Mientras compartíamos la angustia en una sala de espera del Mercy Hospital de Miami, en lo que operaban a mi ex media naranja y niña de sus ojos, Abel abrió su gaveta de recuerdos, asombrado de que alguien de la edad de su hija pusiera con tanto placer un oído para escucharle.
Abel fue el típico joven revoltoso de los medios estudiantiles que rodearon a Fidel Castro cuando sus años de Alma Mater y Colina Universitaria. Perseguido por la policía de Batista, mi ex-suegro paró en Miami a finales de los cincuenta. Cuando su amigo Castro tomó el poder, Abel -como muchos, muchísimos jóvenes cubanos viviendo en los Estados Unidos por esa época- también regresó a Cuba para unirse a la aventura de justicia e igualdad. Y en los primeros doce meses se tomó con seriedad aquella cosa.
Sofocado el incendio, Abel se le acercó al Ché para transmitirle algunas inquietudes que tenían los obreros de la refinería. Entre las preocupaciones de los trabajadores estaba la incertidumbre de no saber si el gobierno revolucionario, al nacionalizar aquel complejo donde ellos habían laborado años y años, iba a respetarles todos los beneficios de antigüedad y de retiro que habían acumulado con la compañía Texaco.
La respuesta que le dio el Ché a Abel fue la siguiente: “Diles que sí, que se va a respetar todo, que nosotros luego hacemos lo que nos dé la gana...”
Su segundo encuentro con el Ché fue fortuito. Abel había ido a La Cabaña a encontrarse con un ministro amigo suyo, uno de esos políticos de carrera que al principio apoyaron la revolución, y en un par de años desaparecieron por completo de la escena política. No recuerdo ahora el nombre.
Según me contó Abel -inspirado aquella mañana por haber encontrado un interlocutor tan interesado- de pronto, en el patio de La Cabaña, llamaron a los soldados a la formación militar y apareció el Ché. El argentino tenía la misión de desarmar a todos aquellos jóvenes del ejército revolucionario, porque ya empezaban a escucharse quejas e inconformidades entre las filas rebeldes.
Sin ton ni son, el Ché se viró para Abel y le tendió un saco vacío que traía en una mano. Y mi ex-suegro se vio así mismo acompañando al Ché, mientras este iba soldado tras soldado quitándole las armas, que caían dentro del saco que Abel aguantaba.

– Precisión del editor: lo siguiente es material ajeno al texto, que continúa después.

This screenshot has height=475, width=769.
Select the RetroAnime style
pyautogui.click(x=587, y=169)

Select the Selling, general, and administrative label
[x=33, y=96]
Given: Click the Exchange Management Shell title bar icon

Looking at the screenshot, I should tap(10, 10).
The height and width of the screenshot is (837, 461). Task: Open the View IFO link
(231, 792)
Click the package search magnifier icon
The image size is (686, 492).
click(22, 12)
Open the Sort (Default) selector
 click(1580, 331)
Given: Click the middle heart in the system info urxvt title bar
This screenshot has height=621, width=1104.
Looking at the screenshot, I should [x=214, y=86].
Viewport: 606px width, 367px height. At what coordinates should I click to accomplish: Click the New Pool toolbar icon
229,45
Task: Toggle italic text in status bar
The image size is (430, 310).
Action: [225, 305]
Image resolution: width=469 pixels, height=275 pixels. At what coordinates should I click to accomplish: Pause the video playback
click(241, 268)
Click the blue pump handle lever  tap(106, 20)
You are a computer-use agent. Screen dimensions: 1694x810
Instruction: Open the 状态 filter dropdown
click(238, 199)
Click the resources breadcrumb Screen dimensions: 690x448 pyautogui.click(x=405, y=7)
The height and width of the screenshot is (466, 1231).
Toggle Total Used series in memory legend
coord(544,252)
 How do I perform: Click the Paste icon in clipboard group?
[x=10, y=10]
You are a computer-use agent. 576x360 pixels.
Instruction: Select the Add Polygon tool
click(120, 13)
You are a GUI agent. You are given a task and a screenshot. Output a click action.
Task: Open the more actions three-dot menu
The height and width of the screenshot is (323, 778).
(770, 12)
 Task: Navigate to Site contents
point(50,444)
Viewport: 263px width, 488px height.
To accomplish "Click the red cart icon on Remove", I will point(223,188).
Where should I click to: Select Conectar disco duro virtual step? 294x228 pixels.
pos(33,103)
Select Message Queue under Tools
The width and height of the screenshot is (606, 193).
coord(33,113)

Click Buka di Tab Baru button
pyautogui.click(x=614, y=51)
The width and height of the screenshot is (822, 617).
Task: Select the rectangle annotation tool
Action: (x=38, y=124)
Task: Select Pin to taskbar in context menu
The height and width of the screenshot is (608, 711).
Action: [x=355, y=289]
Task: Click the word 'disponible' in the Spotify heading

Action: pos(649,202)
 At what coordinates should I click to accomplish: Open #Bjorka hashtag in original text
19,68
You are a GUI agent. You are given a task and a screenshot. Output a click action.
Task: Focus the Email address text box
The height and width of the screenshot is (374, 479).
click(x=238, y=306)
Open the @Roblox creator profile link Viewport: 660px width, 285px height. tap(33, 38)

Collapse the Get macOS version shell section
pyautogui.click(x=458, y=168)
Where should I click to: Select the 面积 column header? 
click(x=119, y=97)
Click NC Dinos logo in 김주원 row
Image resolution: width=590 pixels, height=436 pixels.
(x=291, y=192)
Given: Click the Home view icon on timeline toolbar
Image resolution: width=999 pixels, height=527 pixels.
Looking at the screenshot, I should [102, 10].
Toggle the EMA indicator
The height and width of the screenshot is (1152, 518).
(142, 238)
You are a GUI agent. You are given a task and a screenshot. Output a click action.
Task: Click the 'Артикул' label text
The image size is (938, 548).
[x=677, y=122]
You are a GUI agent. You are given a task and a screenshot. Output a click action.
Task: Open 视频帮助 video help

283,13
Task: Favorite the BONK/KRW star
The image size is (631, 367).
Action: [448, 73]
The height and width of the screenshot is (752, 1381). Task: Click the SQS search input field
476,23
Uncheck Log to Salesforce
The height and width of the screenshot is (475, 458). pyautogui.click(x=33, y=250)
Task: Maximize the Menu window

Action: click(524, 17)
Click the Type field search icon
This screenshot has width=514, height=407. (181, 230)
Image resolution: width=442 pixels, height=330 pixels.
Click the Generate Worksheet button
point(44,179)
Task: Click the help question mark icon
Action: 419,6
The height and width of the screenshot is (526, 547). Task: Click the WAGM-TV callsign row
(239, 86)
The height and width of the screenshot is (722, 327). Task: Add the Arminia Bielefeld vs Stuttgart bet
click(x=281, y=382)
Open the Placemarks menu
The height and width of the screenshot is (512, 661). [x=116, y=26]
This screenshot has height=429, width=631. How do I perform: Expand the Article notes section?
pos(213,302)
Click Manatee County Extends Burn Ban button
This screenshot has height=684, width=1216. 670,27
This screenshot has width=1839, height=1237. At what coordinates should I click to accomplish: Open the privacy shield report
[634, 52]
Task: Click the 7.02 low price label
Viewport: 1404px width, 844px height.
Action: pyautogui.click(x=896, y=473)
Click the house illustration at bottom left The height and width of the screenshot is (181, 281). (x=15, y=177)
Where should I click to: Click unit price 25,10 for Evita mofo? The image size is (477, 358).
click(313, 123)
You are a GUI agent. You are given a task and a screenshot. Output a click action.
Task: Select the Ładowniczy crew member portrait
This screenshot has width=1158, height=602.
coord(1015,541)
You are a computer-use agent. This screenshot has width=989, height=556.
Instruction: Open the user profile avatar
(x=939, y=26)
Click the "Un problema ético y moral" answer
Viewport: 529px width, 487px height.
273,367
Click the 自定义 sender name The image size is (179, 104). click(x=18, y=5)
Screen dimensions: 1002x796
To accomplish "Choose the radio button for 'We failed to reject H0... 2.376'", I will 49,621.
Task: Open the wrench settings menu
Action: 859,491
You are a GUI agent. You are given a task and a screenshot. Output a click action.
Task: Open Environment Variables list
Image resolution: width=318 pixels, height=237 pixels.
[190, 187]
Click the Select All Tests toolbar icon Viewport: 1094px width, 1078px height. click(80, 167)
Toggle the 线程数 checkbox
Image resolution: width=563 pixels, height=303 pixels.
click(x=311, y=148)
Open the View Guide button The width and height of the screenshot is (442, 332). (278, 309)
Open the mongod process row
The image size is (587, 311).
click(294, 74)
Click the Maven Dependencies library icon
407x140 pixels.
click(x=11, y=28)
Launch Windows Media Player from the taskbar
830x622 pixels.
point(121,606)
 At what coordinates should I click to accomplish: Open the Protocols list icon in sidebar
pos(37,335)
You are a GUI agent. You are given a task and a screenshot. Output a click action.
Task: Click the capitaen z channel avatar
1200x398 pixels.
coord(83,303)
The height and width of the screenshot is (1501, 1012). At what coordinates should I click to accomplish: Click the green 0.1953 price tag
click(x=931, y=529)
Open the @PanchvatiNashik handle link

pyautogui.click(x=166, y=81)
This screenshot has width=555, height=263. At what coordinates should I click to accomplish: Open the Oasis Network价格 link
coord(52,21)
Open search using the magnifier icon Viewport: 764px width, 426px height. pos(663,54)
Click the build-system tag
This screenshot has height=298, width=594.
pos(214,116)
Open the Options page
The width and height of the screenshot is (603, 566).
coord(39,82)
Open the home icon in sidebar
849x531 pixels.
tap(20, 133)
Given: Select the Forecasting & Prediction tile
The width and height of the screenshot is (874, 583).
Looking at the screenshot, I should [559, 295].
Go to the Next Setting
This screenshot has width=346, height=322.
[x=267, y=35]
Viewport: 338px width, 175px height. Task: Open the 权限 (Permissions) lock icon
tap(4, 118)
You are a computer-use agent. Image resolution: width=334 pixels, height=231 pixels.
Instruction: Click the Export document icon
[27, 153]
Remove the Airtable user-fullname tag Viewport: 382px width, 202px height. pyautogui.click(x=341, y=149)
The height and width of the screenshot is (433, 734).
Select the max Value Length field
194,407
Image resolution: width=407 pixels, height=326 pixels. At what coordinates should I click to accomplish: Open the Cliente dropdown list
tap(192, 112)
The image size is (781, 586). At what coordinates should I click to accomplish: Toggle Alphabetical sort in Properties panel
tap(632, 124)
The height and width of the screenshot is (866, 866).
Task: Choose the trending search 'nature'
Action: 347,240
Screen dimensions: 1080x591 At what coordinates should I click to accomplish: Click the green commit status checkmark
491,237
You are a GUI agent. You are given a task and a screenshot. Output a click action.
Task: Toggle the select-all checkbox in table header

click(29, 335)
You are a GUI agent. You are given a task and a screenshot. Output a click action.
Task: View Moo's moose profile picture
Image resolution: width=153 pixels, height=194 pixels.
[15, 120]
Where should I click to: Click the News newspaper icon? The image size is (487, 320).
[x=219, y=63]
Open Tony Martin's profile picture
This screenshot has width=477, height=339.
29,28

Cuando terminó aquella ceremonia, el jefe del pelotón mandó a romper filas, el Ché se fue a hablar con otra persona, su amigo ministro había desaparecido de aquel patio, y Abel no tenía idea de a quién tenía que entregarle dicho saco lleno de armas.
Por supuesto, lo primero que quise saber fue qué pasó con el saco de armas. Abel se empezó a reír como niño pícaro y me contó que llegó a su casa, pasó el saco de armas para el maletero de un carro viejo que no usaba y estaba sin chapas, y que a partir de ese día, todos los meses vendía una para poder comprar ruedas de carne de contrabando, porque ya la comida se empezaba a poner mala. Mis ex in-laws y el resto de su familia, vivieron de aquel saco de armas hasta que se fueron de Cuba en 1965.